BRIEF A: Name every person credited with a quotation in the inspirational quotations page.
BRIEF B: Summarize the inspirational quotations page in two sentences.

Inspirational Quotations

Inspirational Quotations on Misery

While the miser is merely a capitalist gone mad, the capitalist is a rational miser.
Karl Marx (1818–1883) German Philosopher, Economist

It is often better to have a great deal of harm happen to one than a little; a great deal may rouse you to remove what a little will only accustom you to endure.
George Greville, 2nd Earl of Warwick (1746–1816) British Nobleman, Politician

Friends love misery, in fact. Sometimes, especially if we are too lucky or too successful or too pretty, our misery is the only thing that endears us to our friends.
Erica Jong (b.1942) American Novelist, Feminist

The secret of being miserable is to have the leisure to bother about whether you are happy or not. The cure is occupaton.
George Bernard Shaw (1856–1950) Irish Playwright

There are many things that we would throw away if we were not afraid that others might pick them up.

DATA LISTING:
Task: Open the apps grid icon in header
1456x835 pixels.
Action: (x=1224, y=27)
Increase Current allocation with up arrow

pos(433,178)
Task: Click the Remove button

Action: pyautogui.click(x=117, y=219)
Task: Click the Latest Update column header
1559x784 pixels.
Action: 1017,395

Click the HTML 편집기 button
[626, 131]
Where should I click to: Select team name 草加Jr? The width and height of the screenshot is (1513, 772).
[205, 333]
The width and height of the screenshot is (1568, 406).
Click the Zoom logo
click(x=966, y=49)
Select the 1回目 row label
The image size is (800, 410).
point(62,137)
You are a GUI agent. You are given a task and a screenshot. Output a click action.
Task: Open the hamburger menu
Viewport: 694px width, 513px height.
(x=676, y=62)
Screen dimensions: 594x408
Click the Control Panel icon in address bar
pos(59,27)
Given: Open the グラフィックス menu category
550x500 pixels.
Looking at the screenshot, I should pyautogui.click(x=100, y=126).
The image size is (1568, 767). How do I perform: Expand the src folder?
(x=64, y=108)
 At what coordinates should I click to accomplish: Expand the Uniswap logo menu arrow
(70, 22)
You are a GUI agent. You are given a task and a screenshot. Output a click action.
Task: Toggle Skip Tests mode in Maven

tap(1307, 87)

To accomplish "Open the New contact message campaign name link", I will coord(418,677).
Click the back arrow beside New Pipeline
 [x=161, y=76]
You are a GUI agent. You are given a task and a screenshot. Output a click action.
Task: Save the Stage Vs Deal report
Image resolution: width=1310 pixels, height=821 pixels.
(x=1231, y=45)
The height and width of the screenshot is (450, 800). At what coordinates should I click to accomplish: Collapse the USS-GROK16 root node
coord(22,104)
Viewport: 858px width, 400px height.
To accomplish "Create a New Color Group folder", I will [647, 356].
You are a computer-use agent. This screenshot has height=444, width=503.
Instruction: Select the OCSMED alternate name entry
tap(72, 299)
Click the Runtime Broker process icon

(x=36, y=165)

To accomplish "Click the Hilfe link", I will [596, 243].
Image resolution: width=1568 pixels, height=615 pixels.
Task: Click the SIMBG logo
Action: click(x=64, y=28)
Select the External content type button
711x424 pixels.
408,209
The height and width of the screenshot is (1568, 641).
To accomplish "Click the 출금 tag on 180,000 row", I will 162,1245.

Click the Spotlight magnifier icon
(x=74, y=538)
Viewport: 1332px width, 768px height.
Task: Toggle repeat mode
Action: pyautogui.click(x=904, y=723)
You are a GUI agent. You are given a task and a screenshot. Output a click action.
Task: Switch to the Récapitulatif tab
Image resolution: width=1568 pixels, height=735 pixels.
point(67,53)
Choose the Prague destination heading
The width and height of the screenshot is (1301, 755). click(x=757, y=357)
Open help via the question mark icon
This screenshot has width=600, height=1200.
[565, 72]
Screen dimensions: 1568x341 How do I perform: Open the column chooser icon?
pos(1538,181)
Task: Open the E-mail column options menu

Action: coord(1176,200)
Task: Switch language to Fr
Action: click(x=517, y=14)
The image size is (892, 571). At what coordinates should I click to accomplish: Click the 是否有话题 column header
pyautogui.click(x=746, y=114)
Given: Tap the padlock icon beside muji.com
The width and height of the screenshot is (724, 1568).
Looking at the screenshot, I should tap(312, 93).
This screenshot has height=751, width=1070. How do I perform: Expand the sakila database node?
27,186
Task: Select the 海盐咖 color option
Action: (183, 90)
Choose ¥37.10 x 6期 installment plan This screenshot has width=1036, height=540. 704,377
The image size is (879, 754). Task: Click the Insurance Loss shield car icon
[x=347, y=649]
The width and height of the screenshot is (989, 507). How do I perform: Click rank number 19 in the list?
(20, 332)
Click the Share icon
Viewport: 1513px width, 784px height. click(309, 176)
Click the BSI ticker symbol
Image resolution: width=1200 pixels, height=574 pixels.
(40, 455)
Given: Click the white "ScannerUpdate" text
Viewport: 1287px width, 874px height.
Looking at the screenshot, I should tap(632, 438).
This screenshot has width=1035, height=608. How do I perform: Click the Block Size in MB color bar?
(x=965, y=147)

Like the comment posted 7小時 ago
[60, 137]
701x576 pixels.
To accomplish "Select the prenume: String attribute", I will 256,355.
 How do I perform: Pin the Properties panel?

WRITTEN REPLY A:
Karl Marx
George Greville, 2nd Earl of Warwick
Erica Jong
George Bernard Shaw

WRITTEN REPLY B: The page gathers inspirational quotations on misery, among them Karl Marx's remark that the capitalist is a rational miser and George Greville's view that a great deal of harm may rouse a person to act where a little only teaches endurance. It also quotes Erica Jong's claim that friends love misery and George Bernard Shaw's view that having the leisure to worry about whether one is happy is the secret of being miserable.